Refugees welcome along St Columban pilgrim route
Fr Jim Fleming is a Columban priest, based in Birmingham, who works with asylum seekers. He recently took part in a 'Pilgrimage in the Footsteps of Saint Columban' which travelled across Europe to Bobbio in Italy, where Columban died in 615. 2015 is the 1,400th anniversary of the Irish saint's death.
Travelling through France, Switzerland, Austria and Italy on our way to Bobbio, I was surprised to see how so many Christian communities and parishes are already reaching out to migrants in their own way. For example, on a tour of a Benedictine monastery called Klostar Mehrerau in Bregenz (originally an abbey foundation of Columban) I asked the monk guide what their response was to Pope Francis' call to all Catholics would be - only to be told that they were already housing 63 families of asylum seekers in their former hospital building near their enclosure. Then he added that the Vatican probably has no idea of what Catholics are already doing for refugees across Europe.

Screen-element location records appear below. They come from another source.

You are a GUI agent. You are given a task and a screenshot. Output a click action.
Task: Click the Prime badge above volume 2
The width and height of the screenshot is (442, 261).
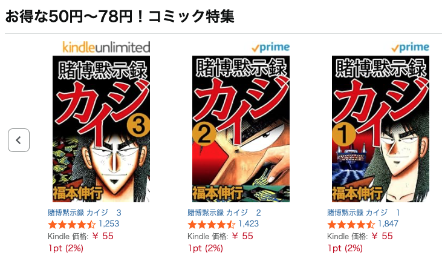[x=271, y=47]
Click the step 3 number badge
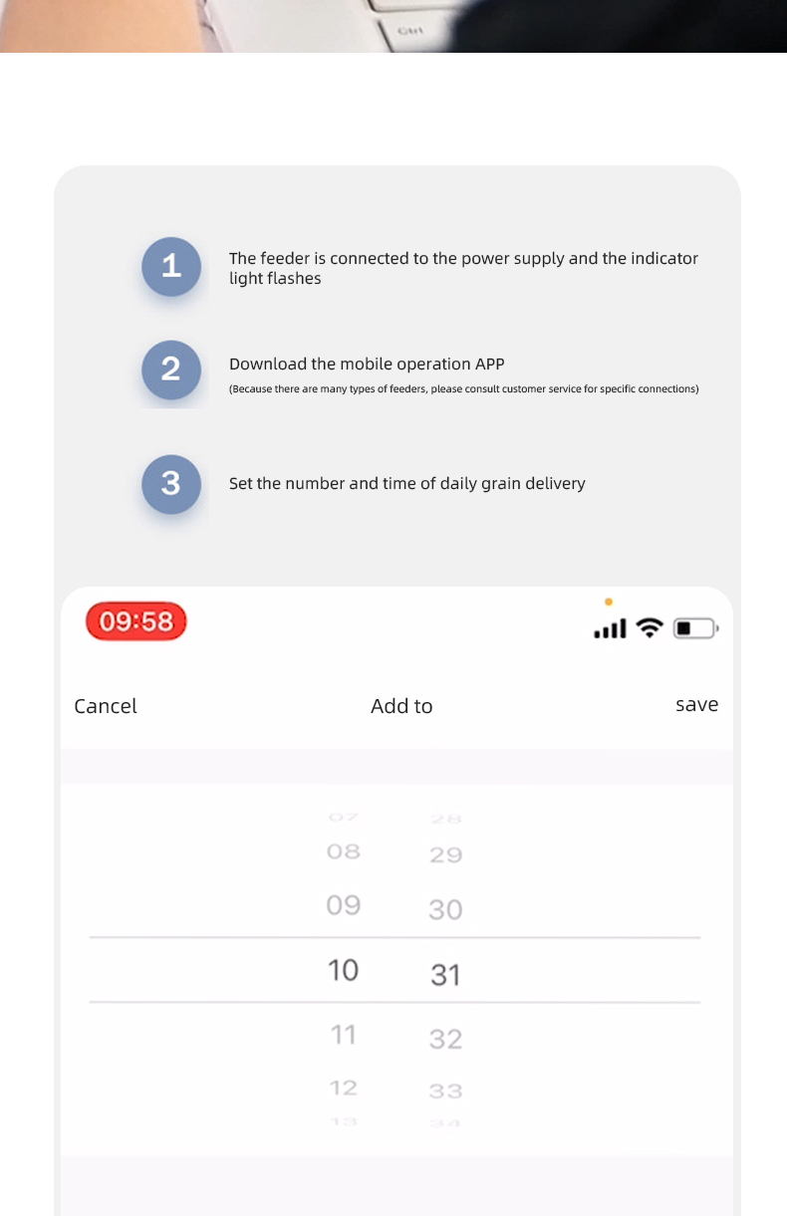The height and width of the screenshot is (1216, 787). point(171,484)
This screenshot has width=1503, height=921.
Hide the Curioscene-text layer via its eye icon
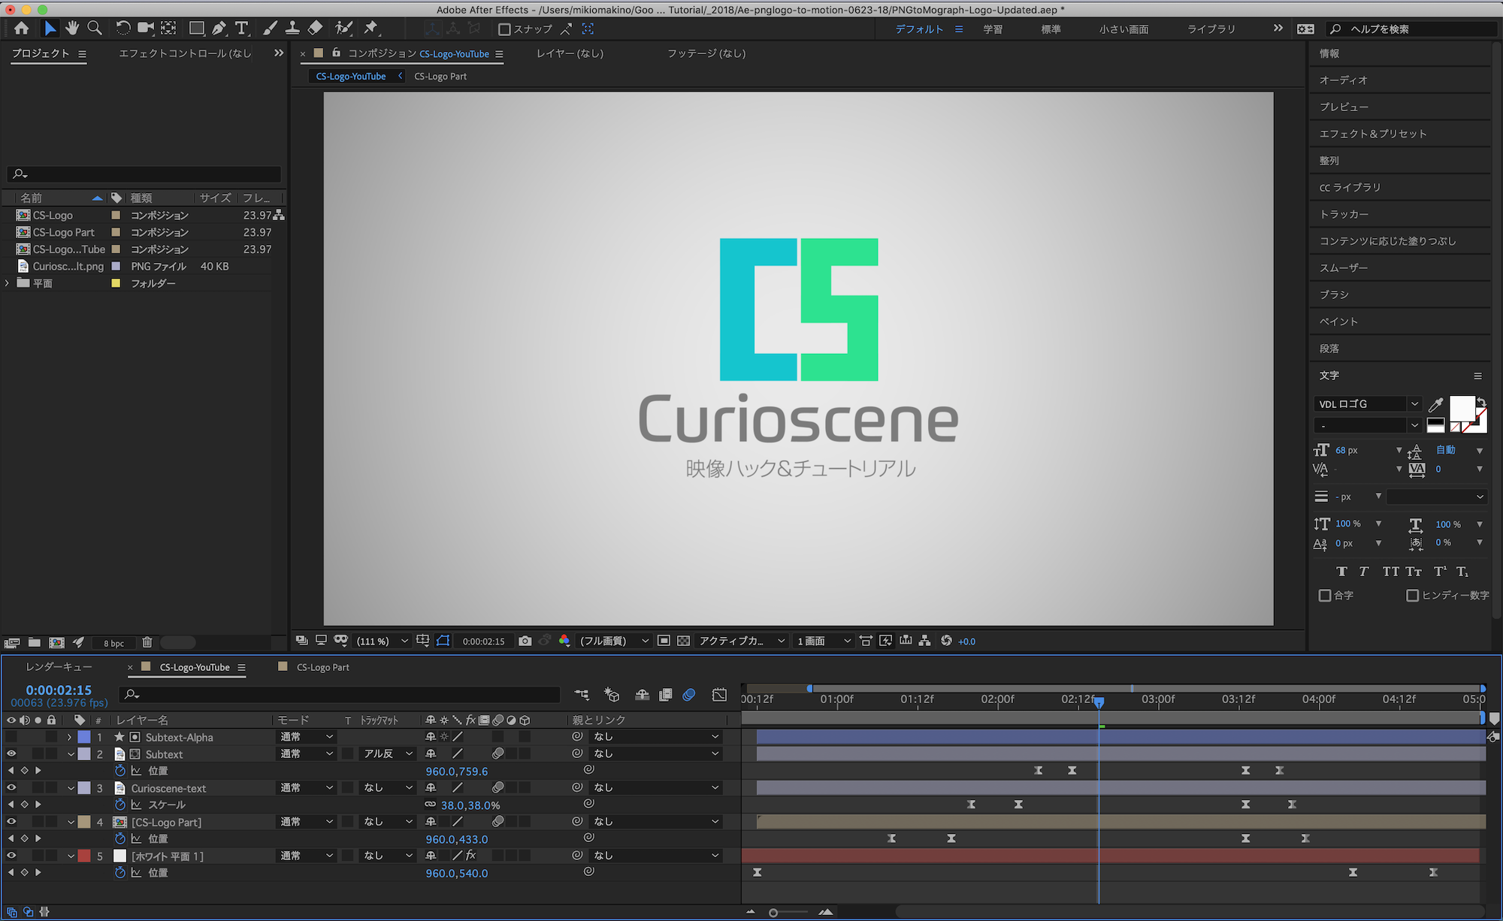click(x=11, y=788)
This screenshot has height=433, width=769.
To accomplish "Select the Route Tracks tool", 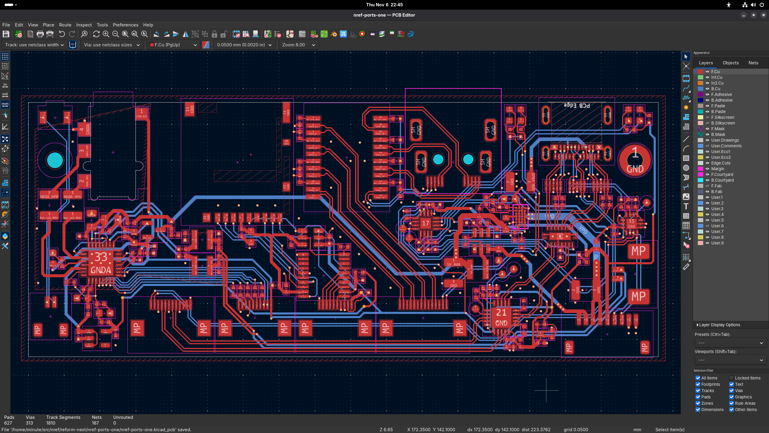I will 686,88.
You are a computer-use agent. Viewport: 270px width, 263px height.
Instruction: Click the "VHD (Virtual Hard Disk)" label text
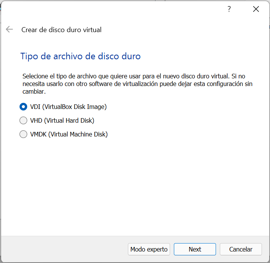(62, 120)
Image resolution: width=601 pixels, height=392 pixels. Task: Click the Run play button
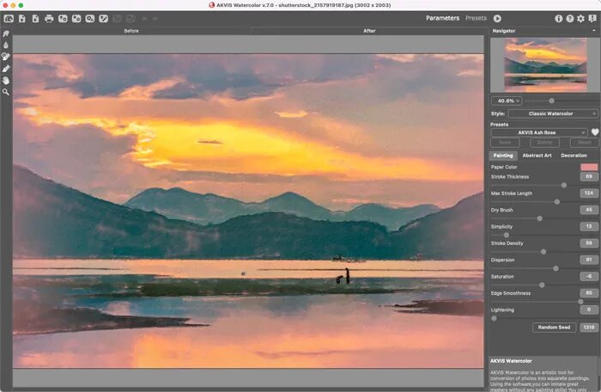(497, 18)
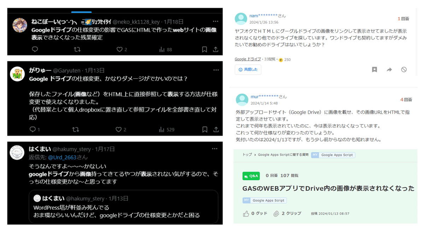The height and width of the screenshot is (227, 424).
Task: Retweet the Garyuten tweet
Action: click(x=76, y=130)
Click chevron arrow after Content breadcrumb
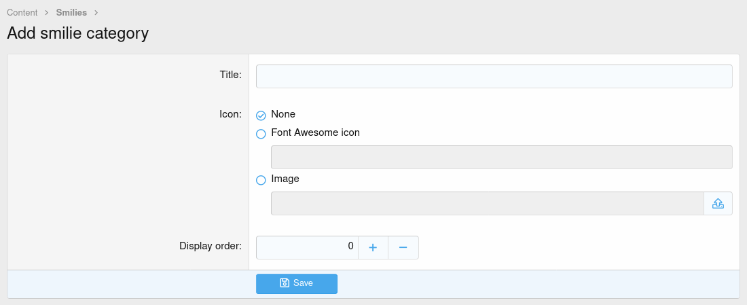Viewport: 747px width, 305px height. 47,13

Last weekend we visited the village of Coli, which is approximately seven kms from Bobbio where we had been staying. Coli is a tiny village of less than 500 residents in the hills of Lombardy. It is also where the walk begins to the cave in which Columban died.
We Columban pilgrims went there and to our great surprise found there a 47 bed hostel for asylum seekers, mainly from Bangladesh. On speaking with those who run the hostel, they said that Italian government policy ensures that every local authority in the country, irrespective of how remote from cities, is expected to host asylum seekers. Four people run the hostel - two in charge of catering, one social worker, one case worker. The ratio of one government employee to every ten asylum seekers seems to be the norm in Italy.
Is there any reason why every local authority in England and Wales cannot, according to their budgetary capacity, cater for migrants flooding into Europe at this time. Lobbying for this by Columbans and partners may be a way forward to addressing the current refugee crisis in Europe.